[pcre-dev] [Bug 1049] Add support for UTF-16

Αρχική Σελίδα
Delete this message
Συντάκτης: Zoltan Herczeg
Ημερομηνία:  
Προς: pcre-dev
Παλιά Θέματα: [pcre-dev] [Bug 1049] New: Add support for UTF-16
Αντικείμενο: [pcre-dev] [Bug 1049] Add support for UTF-16
------- You are receiving this mail because: -------
You are on the CC list for the bug.

http://bugs.exim.org/show_bug.cgi?id=1049




--- Comment #46 from Zoltan Herczeg <hzmester@???> 2011-12-30 13:45:20 ---
Thank you for the feedback Giuseppe.

> Just out of curiosity, but which encoding do the 16 bit versions expect/support
> when PCRE is built without UTF support?


The same 8 bit char tables as before. Every character > 255 has no othercase
and no type (16 bit tables would be too big). You need to use [] ranges for
selecting the characters you need.

> Reading between the lines, am I correct when I assume that:
> - should use PCRE_UTF16 / PCRE_NO_UTF16_CHECK with the pcre16 functions
> (instead of PCRE_UTF8)?


Exactly.

> - BOM is not handled at all -- only host endianess is supported?


True again. However, we provide a utility function called
pcre16_utf16_to_host_byte_order which can convert the input to host byte order
and optionally remove BOMs during the conversion.

> - the offsets in the ovector, and the various error offsets, are in 16 bit code
> units?


Your guess is right, again. However, the error message strings are still 8 bit!
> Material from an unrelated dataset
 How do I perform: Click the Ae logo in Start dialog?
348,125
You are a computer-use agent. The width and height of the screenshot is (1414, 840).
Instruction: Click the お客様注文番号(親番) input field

> - the name table entry length returned by pcre16_fullinfo with
> PCRE_INFO_NAMEENTRYSIZE is still in bytes, but the table itself returned by
> PCRE_INFO_NAMETABLE contains 16 bit strings (as they appear in the 16 bit
> pattern) and every row is terminated by a 16 bit NUL (0x0000)?


No. PCRE_INFO_NAMEENTRYSIZE contains the size in 16 bit characters, not bytes.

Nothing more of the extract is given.